Пряники vs парашют

                «Пряники vs парашют»
  Глава 1.
   Все звали его – «старовер», хотя  он им не был и втихомолку осенялся тремя перстами. Но прилипло и прилипло. Верующих в роте не было,  в расколе никто не смыслил, да и вряд ли знал историю явления. Но  слышимое на гражданке «старовер», где сцепились «старый» и «вера», что очень шло в их понимании человеку верующему, пришлось, как нельзя  кстати для прозвища.
    Сперва, смеялись, рисовали черта и совали под подушку. Ротный шут Черногор,  ничего умнее не придумал, как засунуть спящему между пальцев ног скрученную газету, поджечь и, дождавшись феерического пробуждения, стоя в ногах запеть срывающимся на ржание басом: «Аллилуя, да светится имя твое, иже еси на небеси, аминь!». – больше он ничего не помнил от своей бабки. 
   Однажды ночью старовер  прошел в умывальник, где застал Черногора с приятелями, готовыми поддерживать  того во всех  дурацких  его затеях.
   Как только скрипнула дверь, они как нашкодившие дети разом повернулись к староверу убрав руки за спину. По испуганным глазам видно было, что ожидали увидеть не меньше старшины с кулаком, как детская голова.
- Тьфу тебе! – Черногор облегченно выдохнул. – Чего тут?!
- Я пролил из-за черта этого! Лей мне еще, слышь!
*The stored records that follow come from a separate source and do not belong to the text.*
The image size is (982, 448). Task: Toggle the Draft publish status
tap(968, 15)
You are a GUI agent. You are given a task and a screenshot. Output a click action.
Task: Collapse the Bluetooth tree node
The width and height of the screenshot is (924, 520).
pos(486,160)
   Черногор  без слов плеснул в алюминиевую кружку плодово-ягодной отравы. После урожайного на яблоки и прочую ягоду минувшего лета,  все Кишиневские  ларьки «Пиво-воды»  забиты  бутылками с блеклыми бумажными этикетками. Порожние бутылки заворачивались  в две портянки и тут же, в умывальнике разбивались черенком швабры – неслышно и осколки в кучке. Битое стекло ссыпалось в  густой бурьян за окном – шито-крыто.
- А может и ты? – позабыв про контры, простодушно протянул Черногор бутылку.
   Старовер  мотнул головой  и  в растерянности  застыл,  не решаясь - справить нужду или вернуться в роту.
  Присаживаясь на корточки поудобней,  лопоухий  солдат закурил прижмурив синий глаз от дыма: - А давайте причастим его! А то не курит даже!  - мотнул с досады головою, словно это было вопиющим проступком, вроде нечищеного автомата у десантника.
   Когда они попытались насильно влить ему в глотку липкого вина, он так бойко отметелил всех четверых,  что больше подобных фокусов не было. Теперь  его сторонились и невзлюбили пуще прежнего.
   И раньше они не понимали толком,  за что тот не нравится  им: то ли за свою крестьянскую хитрость и прижимистость, то ли за  уход от общего времяпрепровождения – курилка, дурачества над молодыми, за отсутствия лихого начала, что особо ценили все в бригаде, щегольства в форме. Да еще и верующий, что было смешно для десантника. Был он как магазинный пельмень – прост, неказист и невкусен без масла, уксуса и лука.
  Он и вправду был таким – ждал окончания службы, ненавидел товарищей,  но старался не выказать этого, был жаден, но утаить этого не мог. Сроду не поделится жирной посылкой. Однажды решив попоститься перед первыми прыжками (хотел угодить господу, дабы упрочить парашютную систему), занял у самого тихого солдата денег на пряники – на  столовском-то, без мяса, не сдюжил бы. Пряники приел, а деньги не вернул. Парашют работал, как часы.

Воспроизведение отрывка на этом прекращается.